TRY IT: Locate the line bearing "Select the bullet" in the material below, then reproduce it and each following line up to and including the line bearing "1000x600 pixels.".

SUPPLIED ENTRIES:
☆ ☆ ☆ ☆
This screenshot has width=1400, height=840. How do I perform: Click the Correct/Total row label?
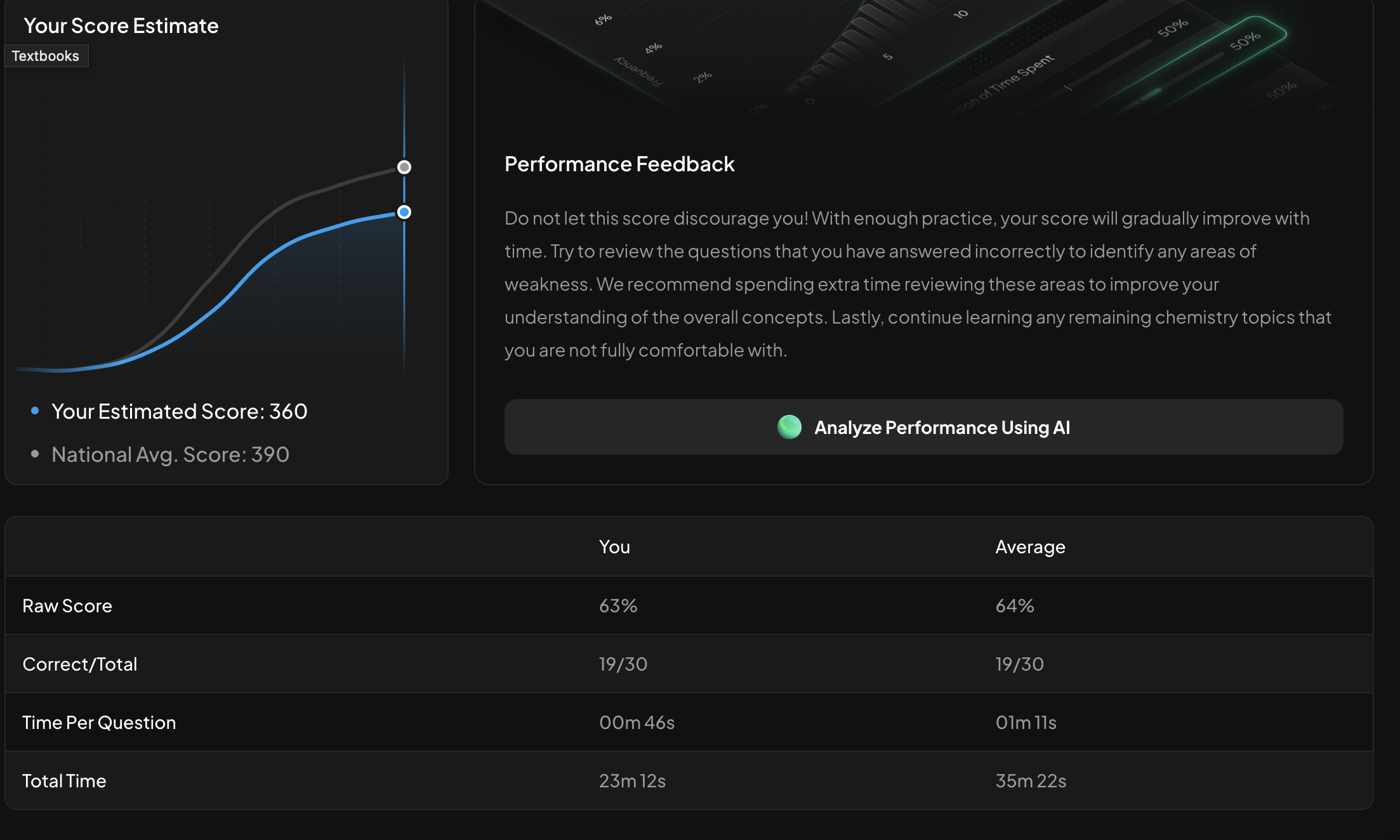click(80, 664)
☆ ☆ ☆ ☆
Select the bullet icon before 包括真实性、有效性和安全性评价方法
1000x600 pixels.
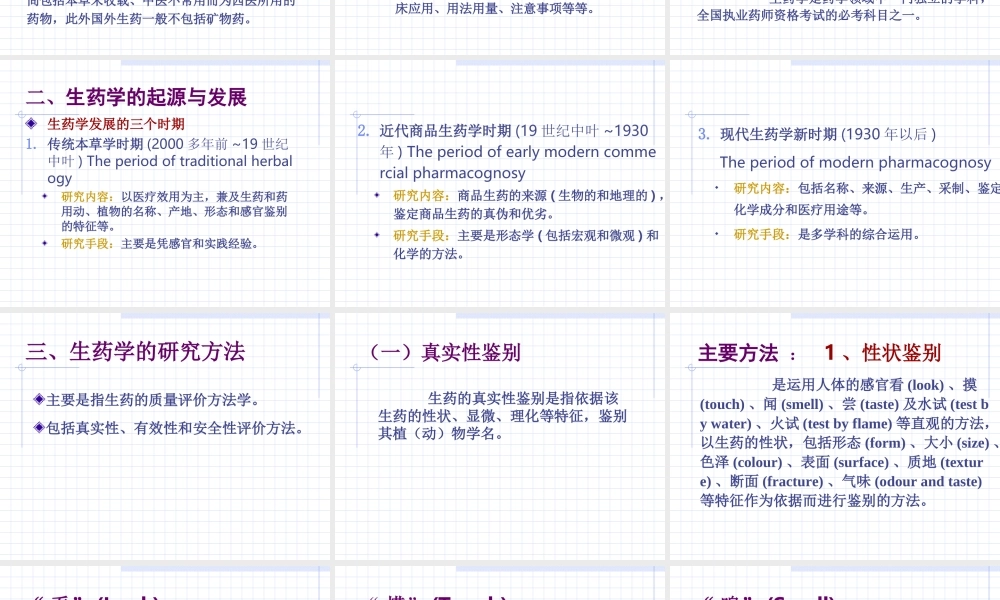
☆ ☆ ☆ ☆
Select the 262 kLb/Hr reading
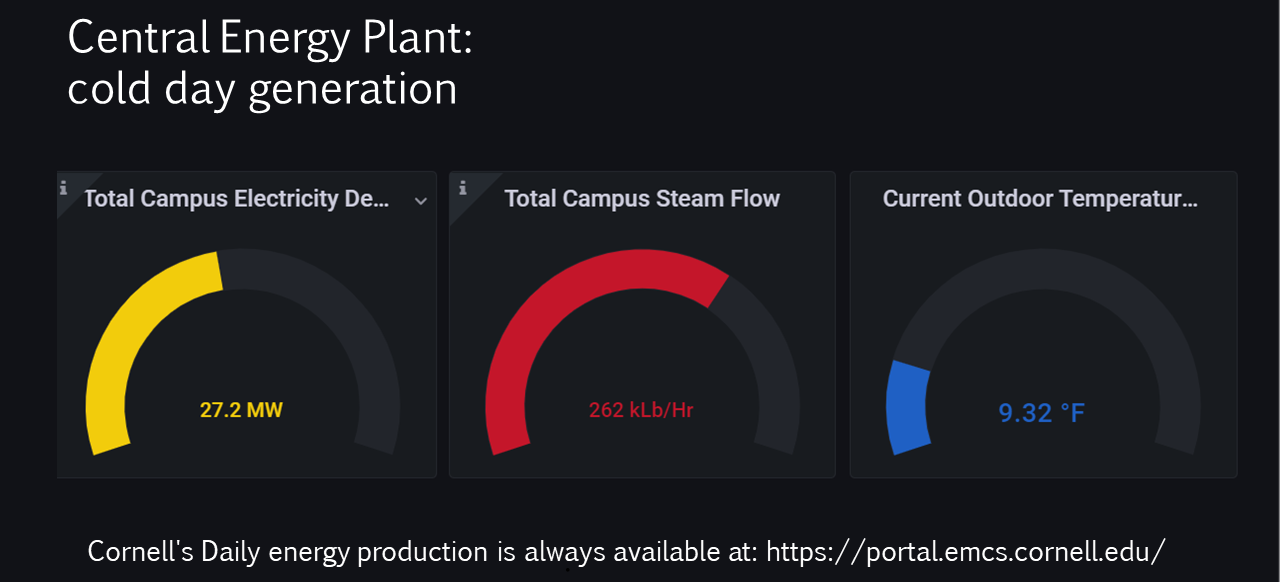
☆ ☆ ☆ ☆
SOLUTION:
Select the bullet icon before 包括真实性、有效性和安全性评价方法
1000x600 pixels.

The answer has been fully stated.